There are 2 major limitations of our study. The first is that the diagnosis of CO poisoning was made clinically, in the prehospital setting by EMS physicians, and was not confirmed with further studies. The second is the failure to identify the source of CO poisoning. Although it is generally believed that coal is the main source of CO release in domestic heating system in Beijing, we did not identify this in the present study. To better establish the correlation between increased CO poisoning and increased charcoal/coal use during winter, data pertaining to indoor charcoal/coal use by affected patients should be obtained.

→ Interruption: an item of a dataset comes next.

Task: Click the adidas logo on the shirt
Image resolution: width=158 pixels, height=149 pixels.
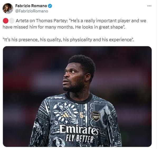Action: [65, 115]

Another weakness is that some other climatic factors such as precipitation and daylight time were not included in the above analysis. As a matter of fact, precipitation is scarce in winter in Beijing, and its influence is minor and quite transient. According to the data of Beijing Statistical Yearbook, precipitation occurs mainly in the warmer spring and summer months. During the study period, only 8.0% precipitation (57.8 mm) occurred during the cold period (November-March) [9,20,21]. The daylight time of Beijing is related to its latitude. In the Spearman correlation test, daylight time shows no significant correlation with the cases of EMS-diagnosed domicile- related CO poisoning (r = -0.100, P = .084). Thus, the increased cases of CO poisoning in cold months cannot be attributed to changes in precipitation or daylight time in winter.
In conclusion, CO poisoning still poses a major public health problem in Beijing. The incidence of CO poisoning was highest in cold months, when charcoal/coal use for indoor heating is most prevalent. During such periods, temperature is the only climatic parameter that demonstrated a statistically significant inverse relation with CO poisoning occurrences. Further studies will need to be conducted to establish the source(s) of CO poisoning to devise public
health policies to reduce the number of CO poisoning in Beijing and the myriad cities worldwide using coal or biomass for heating.